Multimedia Writing and Rhetoric: Our Digital Selves
Prof. Joel Kempff
WR 13300-07 / TR 9:30 to 10:45

The ways we communicate with one another have always been various and evolving. But now, more than ever, we are presented with myriad mediums of expression. No longer are we confined to text on a page or in-person public address. Now, we compose arguments and present them via email, tweet, video conference, YouTube, Instagram, or TikTok—the mediums are many, and their ability to reach massive audiences grows greater every day. And, because we are so often behind keyboards and screens, we are offered the unprecedented opportunity to not only carefully craft our arguments, but also to carefully craft our digital identity. Understanding how we compose our digital selves is a vital part of understanding how we present arguments in the 21st century. As a multimedia focused course, we will identify, analyze, and ultimately craft rhetorical arguments across a range of media. We will combine the scholarship of rhetoric and ethical argumentation with material from various popular mediums in order to interrogate how the methods and structures of classical rhetoric and ethics continue to inform the way we consume and create arguments for this digital millennium. Throughout the semester we will consider how to construct not only ethical digital arguments but also ethical digital selves. 

Multimedia Writing and Rhetoric
Prof. Jake Schepers
WR 13300-08 / MWF 10:30 to 11:20

Media theorist Marshall McLuhan once claimed that “Failure in perception occurs precisely in giving attention to the program 'content' of our media while ignoring the form.” More succinctly, he believed, “The medium is the message.” This course will tackle the implications behind this “failure” of perception. At the same time, it will equip students with critical tact to increase their awareness of how they engage with different forms of multimedia rhetoric both as consumers and as producers.

Over the semester, we will develop a better understanding of rhetorical basics, and we will ask ourselves in what ways our rhetorical situation has changed and/or remained the same in a digital world. We will analyze the choices and ethical responsibilities involved in creating an argument – such as voice, purpose, audience, and evidence – and we will put these considerations into practice in the forms of an audio narrative, a persuasion essay, a research paper, a media analysis, and a final portfolio, along with ongoing Sakai posts responding to class discussion and assigned readings. 

WR 13400: Advanced Writing and Rhetoric

Advanced Writing and Rhetoric 
Prof. Erin McLaughlin
WR 13400-01 / MWF 12:50 to 1:40

Advanced Writing and Rhetoric is designed to help students continue refining the interpretive, analytical, and composing skills developed through 1) attendance in WR 13100 or 2) a qualifying AP or IB score consistent with university policies. Students will practice composing in multiple genres and modalities, conducting original and secondary research, analyzing audiences, writing claims, providing evidence, addressing alternative perspectives, and revising written materials.
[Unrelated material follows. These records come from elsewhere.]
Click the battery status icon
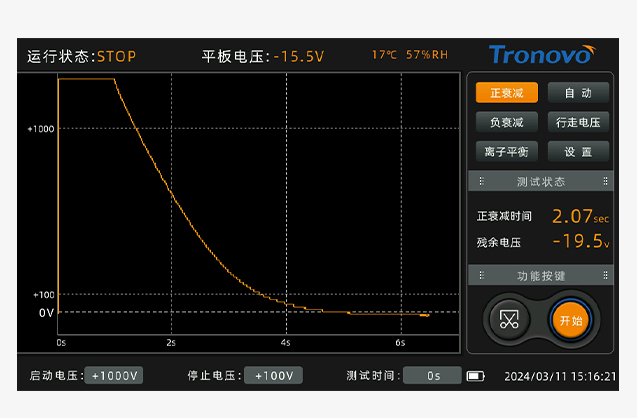This screenshot has height=418, width=637. pyautogui.click(x=475, y=376)
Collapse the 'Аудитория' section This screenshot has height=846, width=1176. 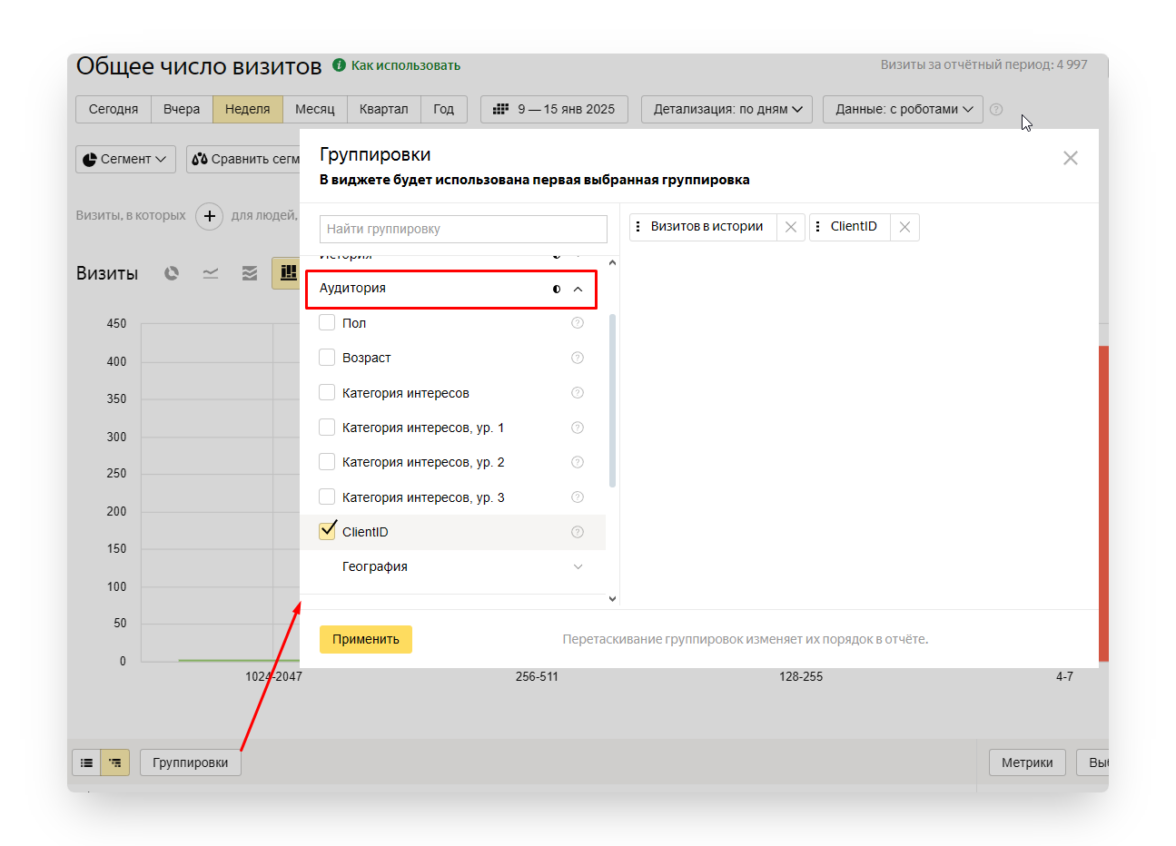tap(578, 289)
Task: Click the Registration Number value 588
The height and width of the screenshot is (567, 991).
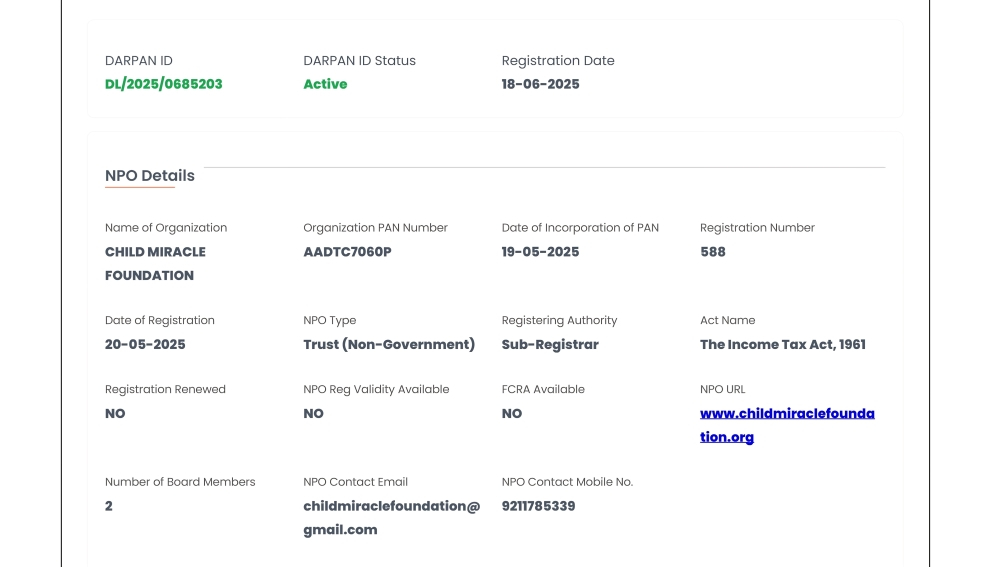Action: pos(712,252)
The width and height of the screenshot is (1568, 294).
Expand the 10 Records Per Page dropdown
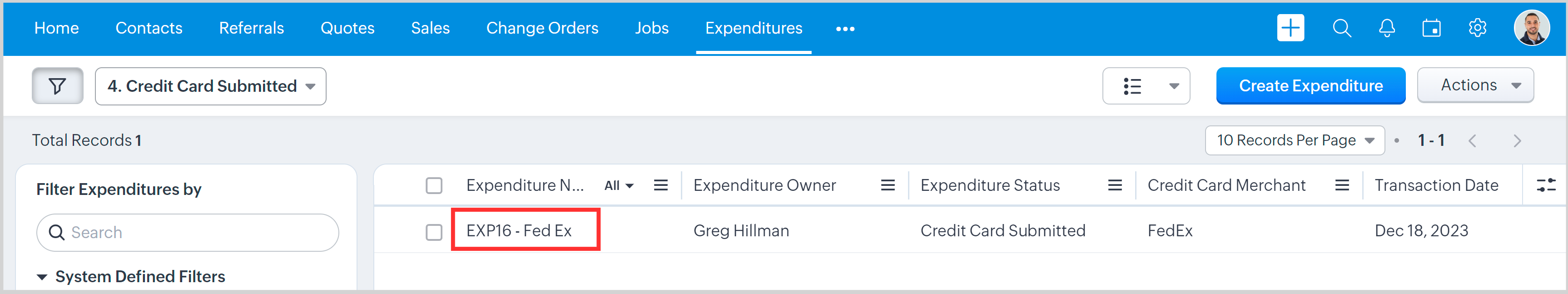pos(1294,140)
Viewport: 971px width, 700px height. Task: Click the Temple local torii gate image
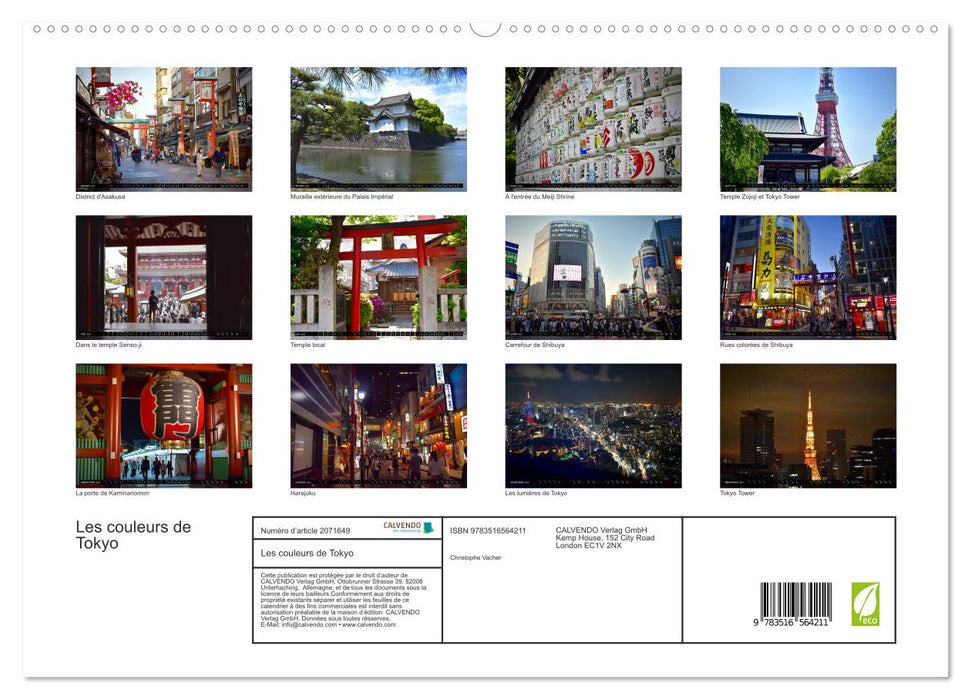(x=377, y=277)
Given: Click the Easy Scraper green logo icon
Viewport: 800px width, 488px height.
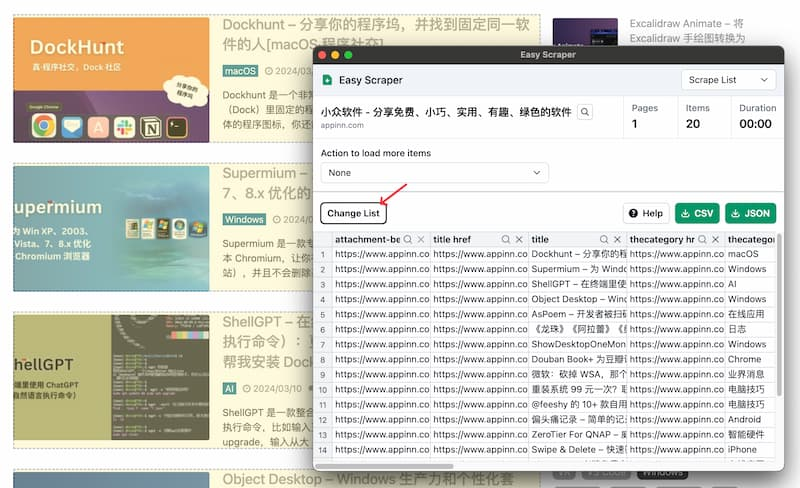Looking at the screenshot, I should (x=328, y=80).
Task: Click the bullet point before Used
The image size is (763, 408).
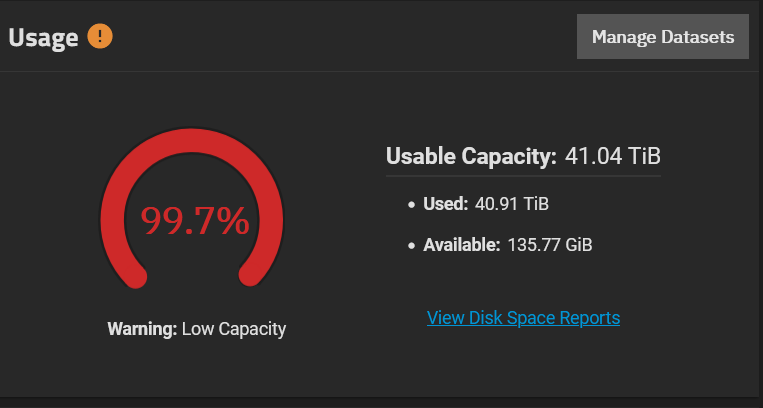Action: click(x=412, y=205)

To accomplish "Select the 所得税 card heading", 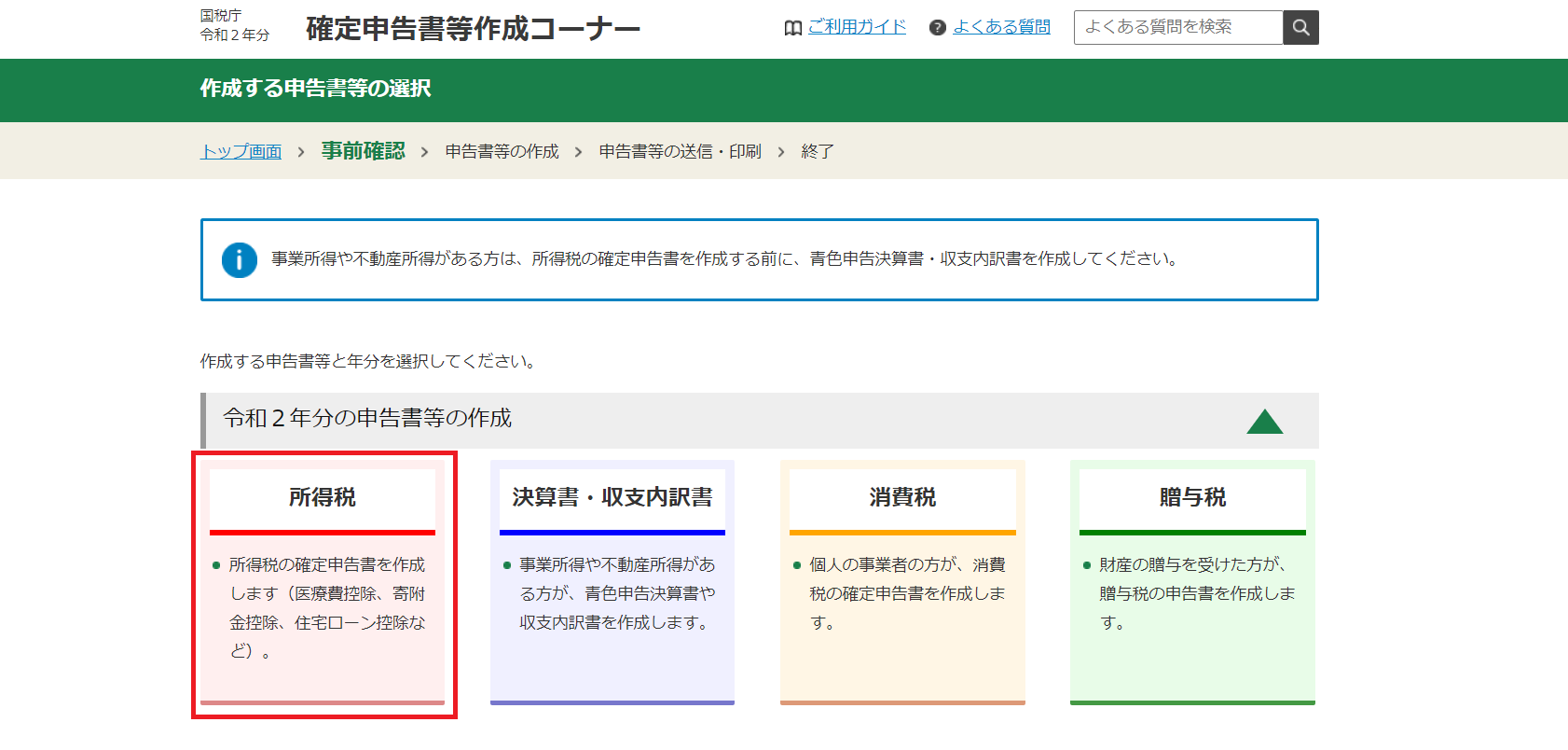I will (323, 497).
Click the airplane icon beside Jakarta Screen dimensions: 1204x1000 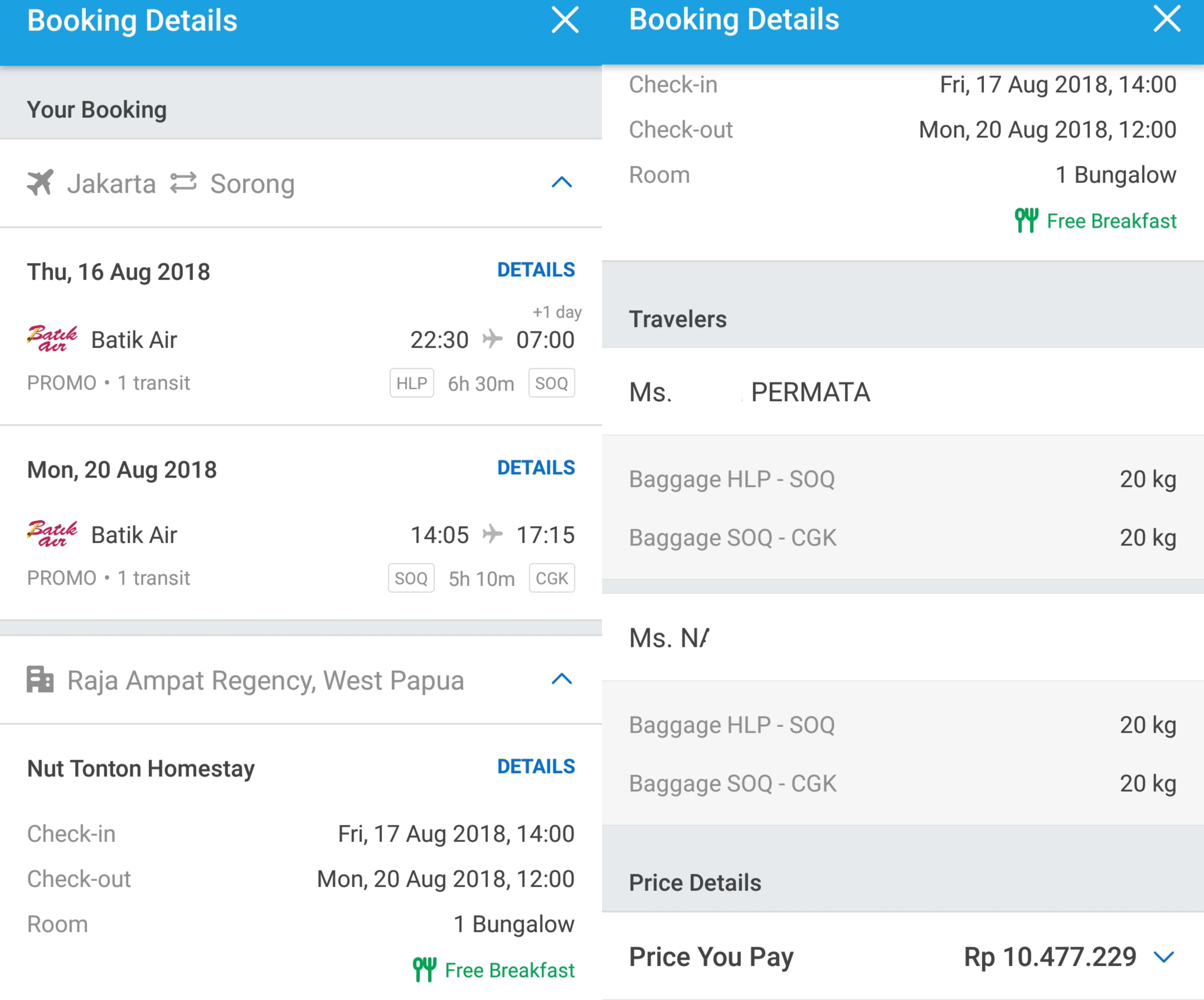pyautogui.click(x=40, y=182)

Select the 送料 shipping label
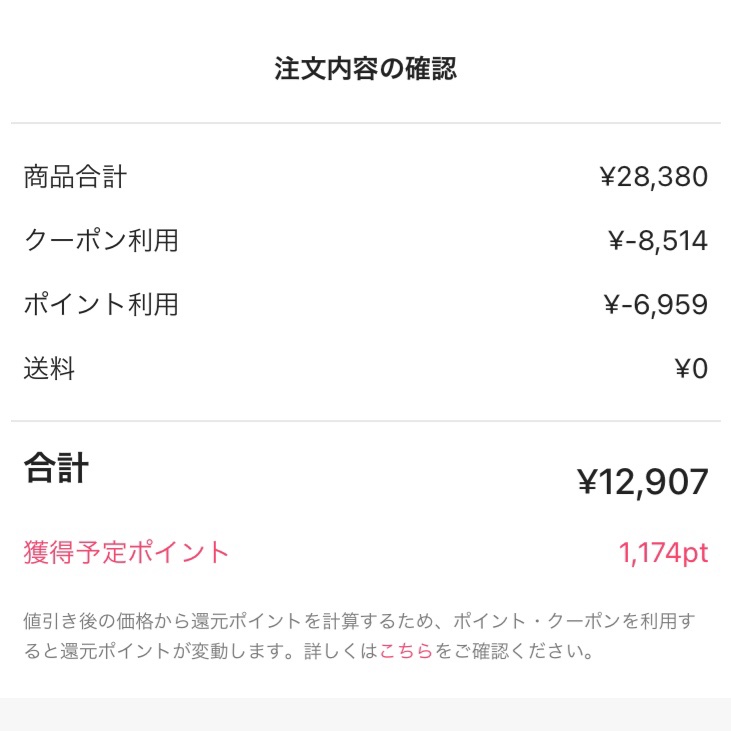(x=49, y=369)
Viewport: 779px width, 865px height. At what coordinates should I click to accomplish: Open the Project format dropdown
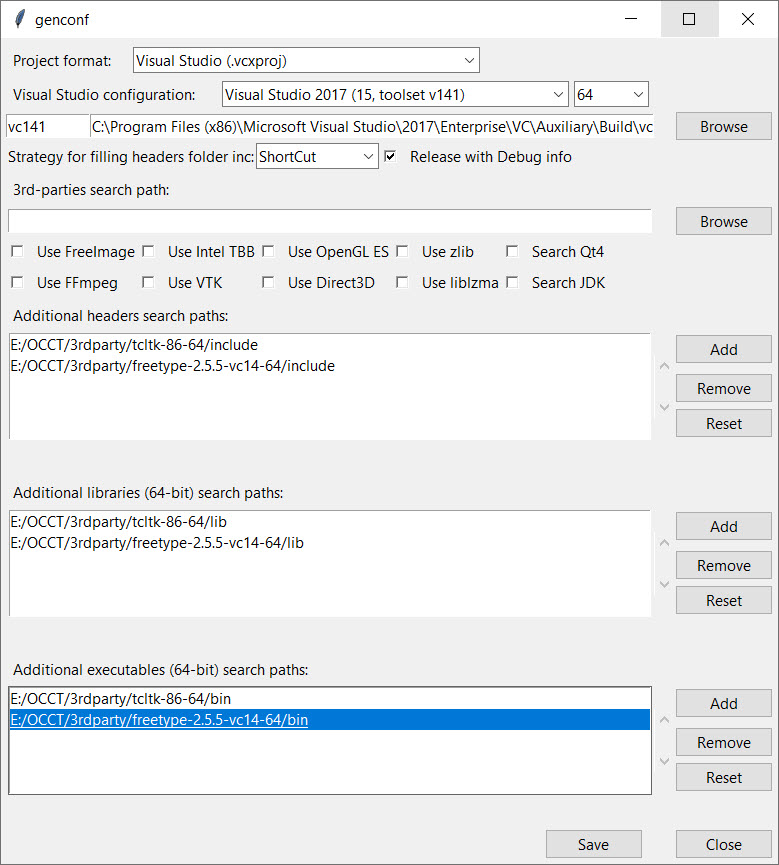[x=306, y=61]
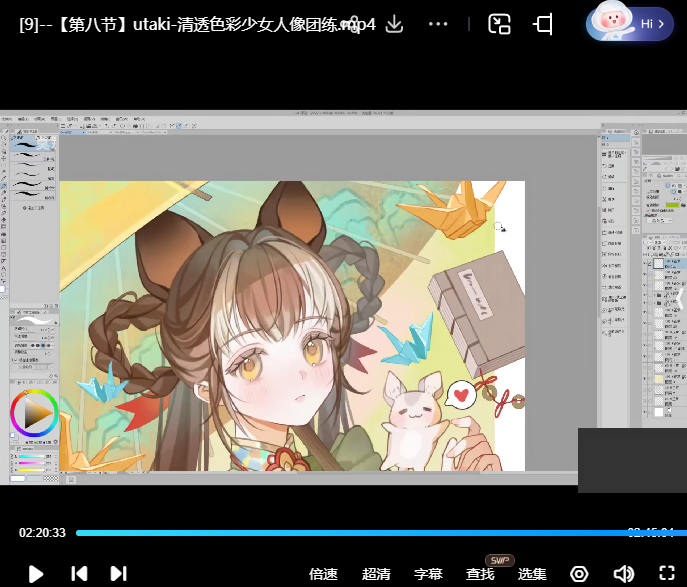Click the color wheel in the video
687x587 pixels.
(x=34, y=413)
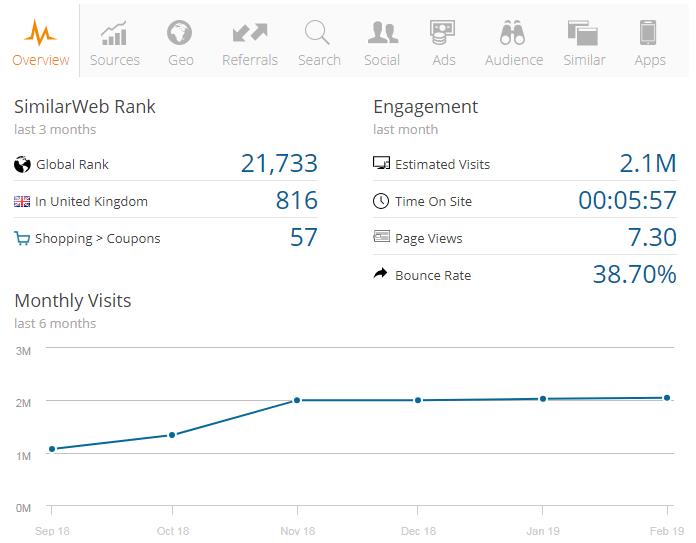The width and height of the screenshot is (696, 543).
Task: Click the Overview pulse icon
Action: (x=41, y=33)
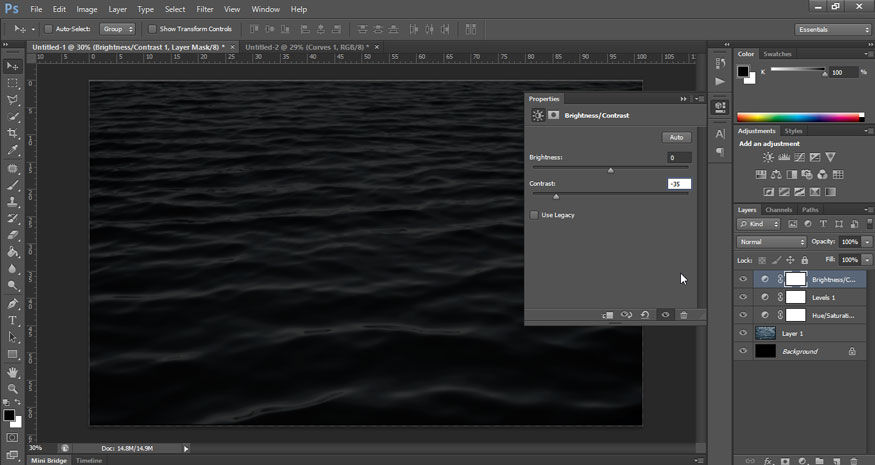Switch to the Channels tab
The image size is (875, 465).
point(779,210)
The course will devote special attention to writing ethical arguments grounded in rhetorical practices of truthfulness, accountability, open-mindedness, and intellectual integrity. 

Advanced Writing and Rhetoric 
Prof. John Duffy
WR 13400-02 / TR 12:30 to 1:45

Advanced Writing and Rhetoric is designed to help students continue refining the interpretive, analytical, and composing skills developed through 1) attendance in WR 13100 or 2) a qualifying AP or IB score consistent with university policies. Students will practice composing in multiple genres and modalities, conducting original and secondary research, analyzing audiences, writing claims, providing evidence, addressing alternative perspectives, and revising written materials. The course will devote special attention to writing ethical arguments grounded in rhetorical practices of truthfulness, accountability, open-mindedness, and intellectual integrity.